Results of linkage analysis and mutation detection in 26 rdRTA kindreds. The upper panel summarises the linkage results, in which evidence for sole linkage to ATP6V1B1 or ATP6V0A4 was obtained from seven and eight kindreds respectively, whereas in four kindreds, linkage to both was excluded. All those linking to ATP6V1B1 alone were deaf, and all where audiometry was normal linked to ATP6V0A4. The lower panel illustrates the distribution of mutations (tables 2 and 3). Notably, the association of deafness with ATP6V1B1 was strongly maintained, while hearing loss has recently been found in cases 25-1 and 220-1 who harbour ATP6V0A4 mutations (asterisked).

The data followed the expected pattern of hearing impaired kindreds showing evidence for linkage to ATP6V1B1 and normal hearing kindreds being probably linked to ATP6V0A4. Notably, four families (two with normal audiometry, one with SNHL, and one of unknown hearing status) were not linked to either gene, providing strong evidence for additional genetic heterogeneity in dRTA.

Mutation detection

DHPLC (Transgenomic WAVE™) analysis was performed for all coding exons and flanking intronic segments in ATP6V1B1 and/or ATP6V0A4 as dictated by the linkage results. This method proved 100% sensitive in this cohort in that, in all linked kindreds, variants were identified that led to detection of a mutation or polymorphism. Other studies have concluded that DHPLC is superior in sensitivity to SSCP.17 Owing to parental consanguinity, most of the mutations were predicted to be homozygous, but this method detects heterozygous changes by virtue of altered HPLC mobility. Analysis was therefore carried out using a mixture of patient and known wild type PCR products to ensure the creation of heteroduplexes. The correspondence among linkage results, gene mutation, and hearing status for all kindreds is shown in fig 2. No significant differences in means (or medians where data were not normally distributed) for biochemical parameters were found among the groups of patients harbouring mutations in each gene (tables 2 and 3), nor the group of four kindreds unlinked to either gene (data not shown).

ATP6V1B1

ATP6V1B1 mutations were identified in the affected members of 10 kindreds, nine of them deaf and one with indeterminate hearing status, as shown in table 2 and fig 3. All of these kindreds had shown evidence of linkage to ATP6V1B1, and hearing loss was evident in childhood in all.
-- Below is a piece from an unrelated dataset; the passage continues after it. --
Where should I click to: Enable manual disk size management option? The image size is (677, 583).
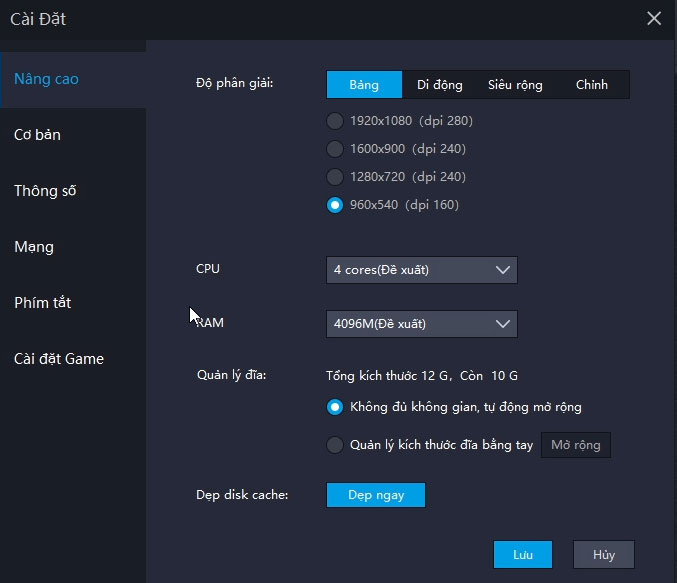point(335,445)
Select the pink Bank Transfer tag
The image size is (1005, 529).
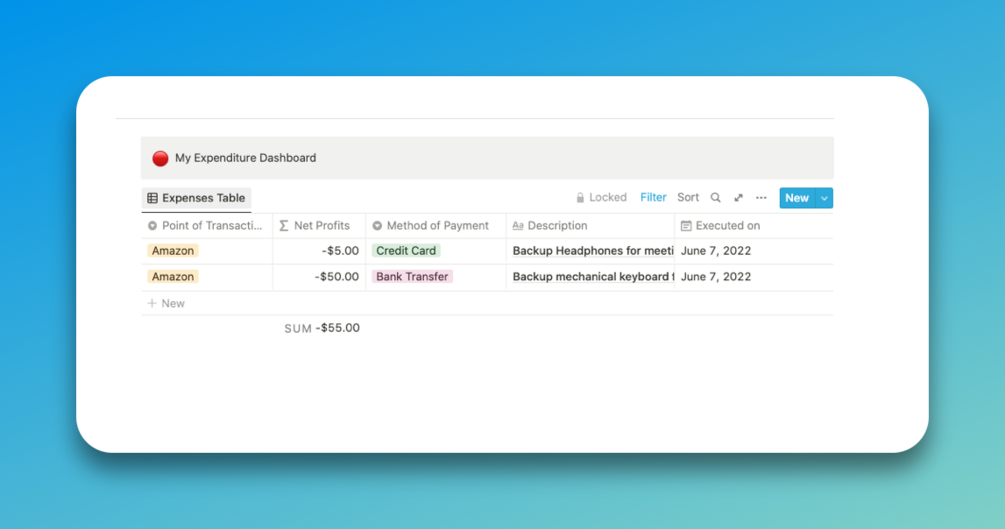click(x=412, y=276)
The mutations were homozygous in all cases, even where there was no known parental consanguinity. Identified sequence alterations included two frameshifts that resulted in the generation of premature stop codons after short segments of novel triplets, one consensus splice site, and three missense alterations. In two sporadic patients, an additional three mutations (two missense, one nonsense) were identified, one homozygously.

Figure 3

Schematic of ATP6V1B1 and ATP6V0A4 mutations identified. Grey boxes represent exons. A variety of nonsense, frameshift, missense, and splice site alterations were found. Mutations not previously reported are underlined. Asterisks indicate mutations observed in multiple kindreds. fs = frameshift.
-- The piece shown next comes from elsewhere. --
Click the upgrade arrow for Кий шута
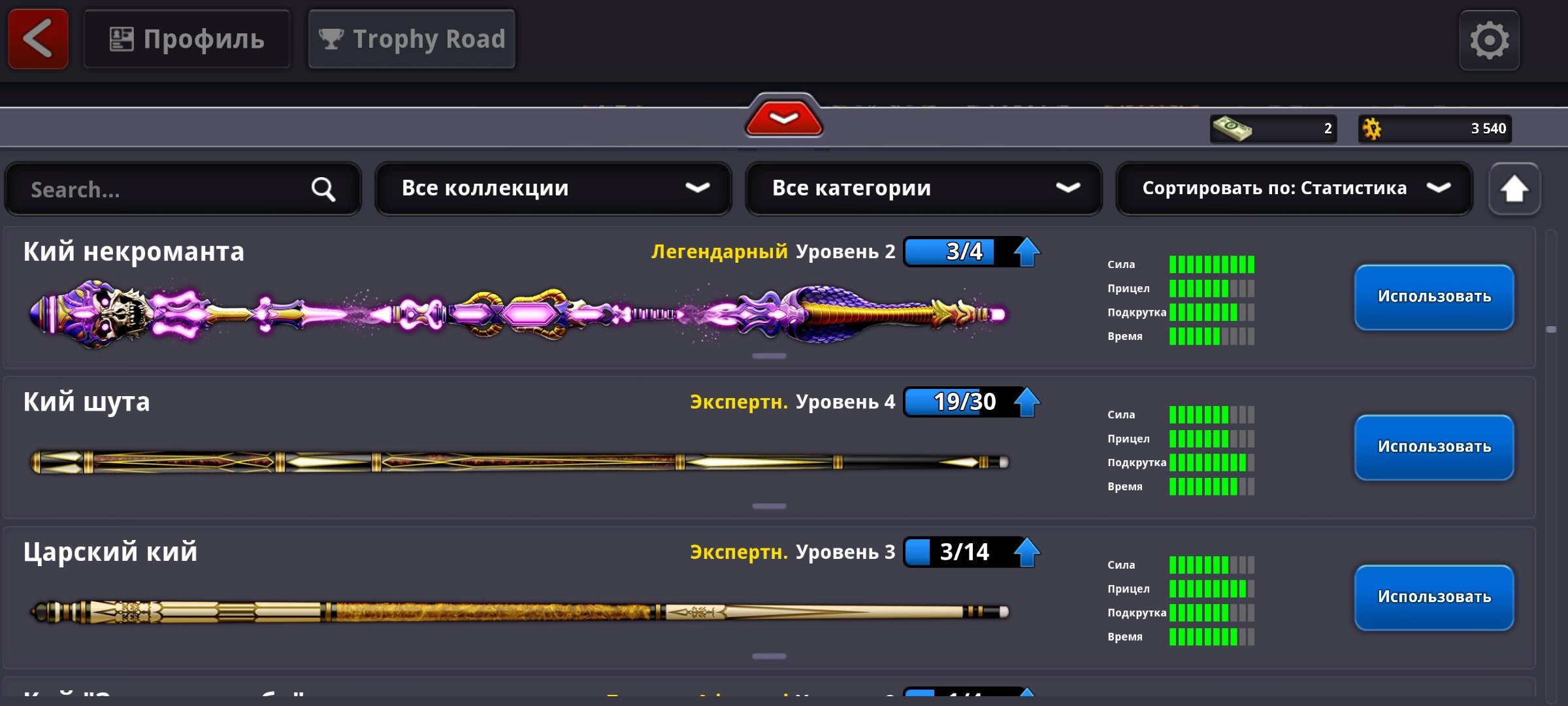 click(x=1026, y=402)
Two novel ATP6V1B1 mutations (R157C and G123V) were identified. Neither was present in the 39 controls, and these residues are entirely conserved across numerous species including yeast. By contrast, missense alteration T30I, which is not evolutionarily conserved, was found heterozygously in two sporadic cases, and also in 18 of the 78 control chromosomes, in Hardy-Weinberg equilibrium. As a result we designated it a novel neutral polymorphism (table 4).

Table 4

Novel missense alterations in ATP6V1B1 and ATP6V0A4. Each was typed in 78 control chromosomes; all except T30I were conserved across numerous species including yeast

ATP6V0A4

ATP6V0A4 mutations were identified in affected members of 12 kindreds, as listed in table 3 and fig 3. All of these kindreds had shown evidence of linkage to ATP6V0A4. These mutations comprised two different nonsense, two frameshift, three consensus splice site, one amino acid deletion, and two missense mutations. In one of these, the normal termination codon was altered to glutamine, extending the encoded protein by 52 residues. In a further 11 sporadic cases we identified another nine different mutations. Four sporadic cases were compound heterozygotes and the remainder homozygotes, again without previous evidence of consanguinity. In contrast to ATP6V1B1 mutations, the great majority observed in ATP6V0A4 were novel. There was geographical evidence for a founder effect for several of these, such as Y502X in subjects from northern Spain and loss of the intron 12 splice acceptor site in patients from Turkey.

Also clustered among subjects from northern Spain was the intron 17 donor splice site change inserting a T at position +3. This mutation was present both homozygously and in compound heterozygosity with a second severe mutation in a total of four kindreds. It was absent from controls, including an extended panel of 30 unrelated unaffected Spaniards.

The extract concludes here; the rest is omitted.